Op een dag vertelde de prins haar over een meisje dat hem op het strand had gered en hoe hij met haar wilde trouwen. Het hart van de kleine zeemeermin zonk, maar ze bleef hoopvol, in de overtuiging dat hij misschien zou begrijpen dat zij dat meisje was.
De zeeheks was boos omdat de prins verliefd werd op de kleine zeemeermin en besloot zich te verkleden als het meisje waarvan de prins dacht dat zij hem op het strand had gered.
Kort daarna regelden de ouders van de prins dat hij een meisje uit een naburig koninkrijk zou ontmoeten, en de kleine zeemeermin vergezelde hem op de reis. Toen ze aankwamen, lichtte het hart van de prins op toen hij het meisje zag, in de overtuiging dat zij degene was die hem had gered. Niet wetende dat het de boze zeeheks in vermomming was. De kleine zeemeermin voelde haar hart pijn doen, wetende wat dit voor haar kon betekenen. De prins viel voor de spreuk van de zeeheks en vergat de kleine zeemeermin helemaal.
De kleine zeemeermin keerde met gebroken hart terug naar zee en de prins zou met de zeeheks trouwen.
De avond voor de bruiloft van de prins bezochten haar zussen haar aan de kust. Ze brachten een magisch geschenk mee dat ze in het geheim van de zeeheks hadden meegenomen, een ketting die haar stem kon herstellen. “Hiermee kun je de prins de waarheid vertellen en hij zal weten dat jij degene bent van wie hij echt houdt,” zeiden ze.
Dankbaar voor de kans deed de kleine zeemeermin de ketting om. Terwijl de prins op het dek van een schip stond en uitkeek over het water voordat zijn bruiloft zou beginnen, vond ze haar stem weer terug.
“Prins,” riep ze zachtjes.
Hij draaide zich verrast om, de stem herkennend. “Jij bent het!” riep hij uit. “Jij bent degene die mij gered heeft! Ik kan niet geloven dat ik het niet eerder besefte.” En met het horen van haar stem verdween de spreuk die de boze zeeheks over de prins had uitgesproken.
Met vreugde en opluchting vertelde de kleine zeemeermin hem het hele verhaal over hoe ze hem uit de storm had gered. De prins, dolgelukkig, nam haar handen en zei: “Ik heb altijd van je gehouden. Ik was er blind voor, maar nu zie ik het helder. Wil je met me trouwen en dan zullen we voor altijd samen zijn?”

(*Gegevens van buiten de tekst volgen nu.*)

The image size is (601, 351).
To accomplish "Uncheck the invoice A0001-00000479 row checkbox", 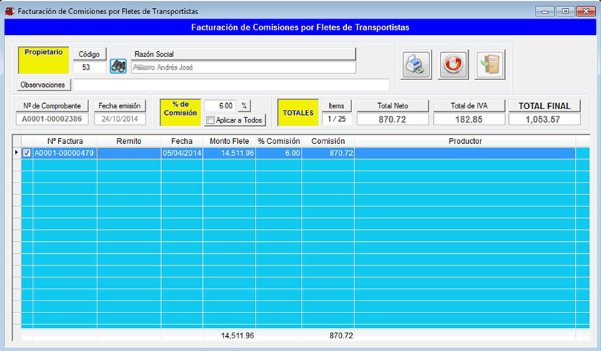I will (27, 153).
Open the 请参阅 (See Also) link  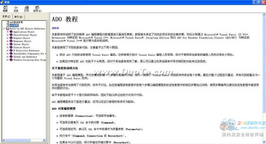[55, 28]
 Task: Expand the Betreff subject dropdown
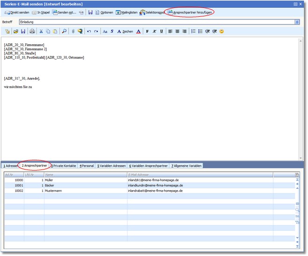(297, 21)
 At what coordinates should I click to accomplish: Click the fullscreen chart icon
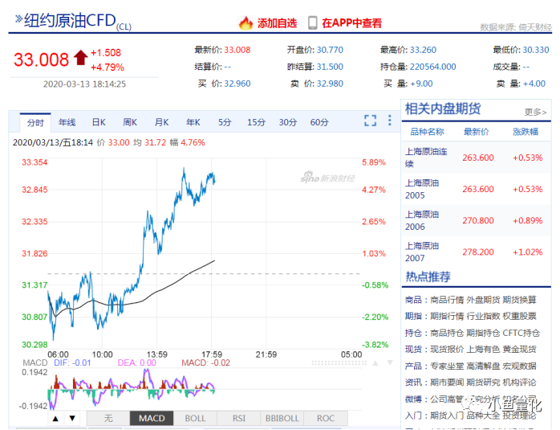point(370,121)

De kleine zeemeermin knikte, tranen van geluk vulden haar ogen. Ze zeilden terug naar het koninkrijk, waar ze met groot feest trouwden. De zeekoning, de koningin en haar zussen kwamen allemaal naar de bruiloft en zegenden hun verbintenis.
En zo leefde de kleine zeemeermin, niet langer gebonden aan de zee, nog lang en gelukkig met haar geliefde prins. De twee keerden vaak terug naar de kust, waar ze haar familie in de oceaan kon bezoeken, en de zee en het land leefden nog lang en gelukkig in harmonie met elkaar.